▸ **Data for analysis**:
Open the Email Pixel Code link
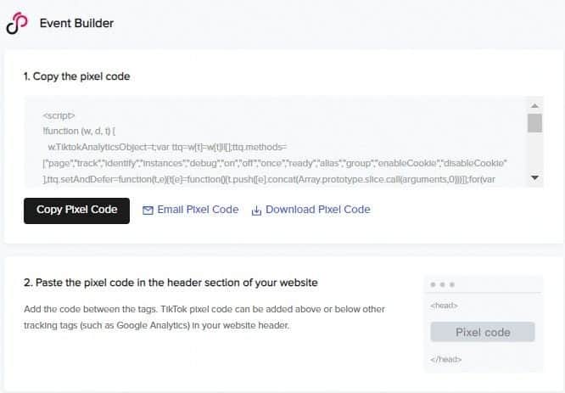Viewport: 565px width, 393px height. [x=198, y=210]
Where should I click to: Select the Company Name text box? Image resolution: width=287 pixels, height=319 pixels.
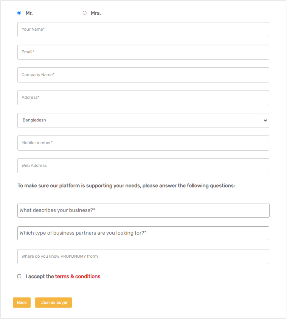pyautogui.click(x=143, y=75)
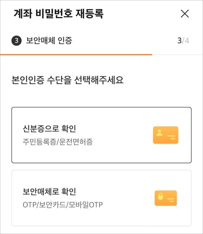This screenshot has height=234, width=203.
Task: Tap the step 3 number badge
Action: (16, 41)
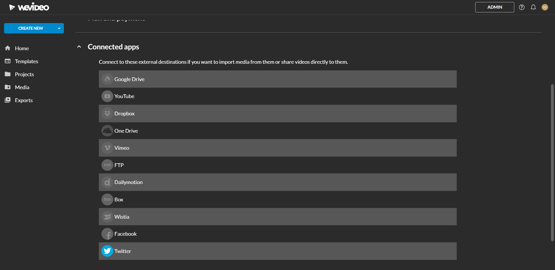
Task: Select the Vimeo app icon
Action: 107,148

* * *

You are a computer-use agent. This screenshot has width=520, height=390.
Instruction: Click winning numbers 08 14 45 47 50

▸ **Directions for this task**:
In the entries above, the lines from the one bearing "You are a computer-use" up to and including the one bearing "Instruction: Click winning" should be transcribed exactly; no other line is wanted.

▸ **Solved problem**:
You are a computer-use agent. This screenshot has width=520, height=390.
Instruction: Click winning numbers 08 14 45 47 50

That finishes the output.